The modernist at least has a vision of the future, and it was not all rosy and LOL-saturated. That great projects such as the New Deal were possible [Furedi, pp. 134-5] shows the value and power of having such a vision, a regulating ideal. It is valid to criticize the failings of past ideas, but it is not valid to claim that these ideas should henceforth be forbidden. If figures as diverse as Furedi, Zizek, Teilhard de Chardin, can think that we are missing a trick with our cynicism (much of which today derives from the presuppositions of various postmodernisms), then perhaps we are. The challenge is to develop an approach to future thought, future thinking, which is not a dead-end. As such, we can profitably look to the past and consider where we might have gone wrong, but the next step must be to seek actively to learn from this, and to think of the next step, and the next one, and the next…
[Aside: By no means is it to beassumed that modernism is correct in all things, but it cannot be denied that it is at least a position with which we can engage. It encourages such engagement and discussion. I might even be so naughty as to accuse the postmodern of a kind of parasitism on the fecundity of the modernist position. There is a kind of kind of performative contradiction that the postmodernism commits when they seek to dismiss modernism, given that such a dismissal is predicated on the modernism’s grounds. The postmodern must come clean and engage with modernism because it is a fertile nexus of ideas unto itself, not because it is a stepping stone to postmodernism. I should also note that I do rely heavily upon these words, modernism and postmodernism, because these are words that mean something. The rejectionist thesis is that nobody has a right to put anybody in a box.

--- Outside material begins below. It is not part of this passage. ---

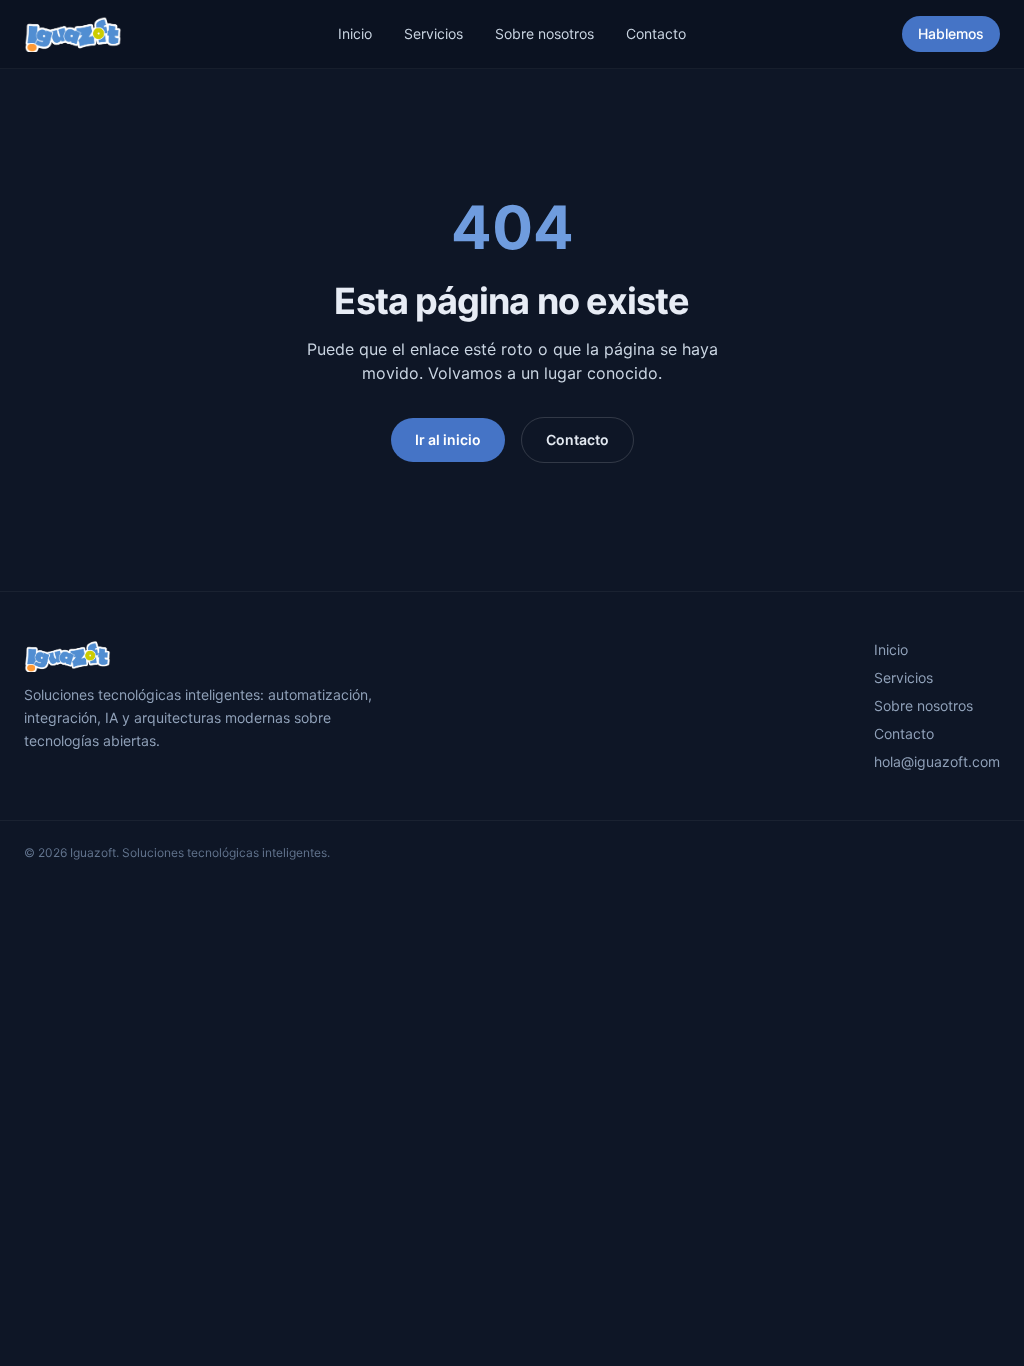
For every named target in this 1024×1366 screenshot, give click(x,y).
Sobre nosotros (544, 33)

This is why so often it upsets people when they are called postmodern. Fair enough, it is often used as an insult, but I am willing to stand up can call myself a modernist because at least then my interlocutors can relate me to a constellation of ideas, and engage with me accordingly. Refusing all labels is slippery and shows an unwillingness to converse. Co-opting a myriad to assume a hyphenate identity of post-materialist-queer-knowledge ecological-anarchism on the other hand is basically an extended-reading-list-qua-fuck-you. It too is an exclusionary gesture.]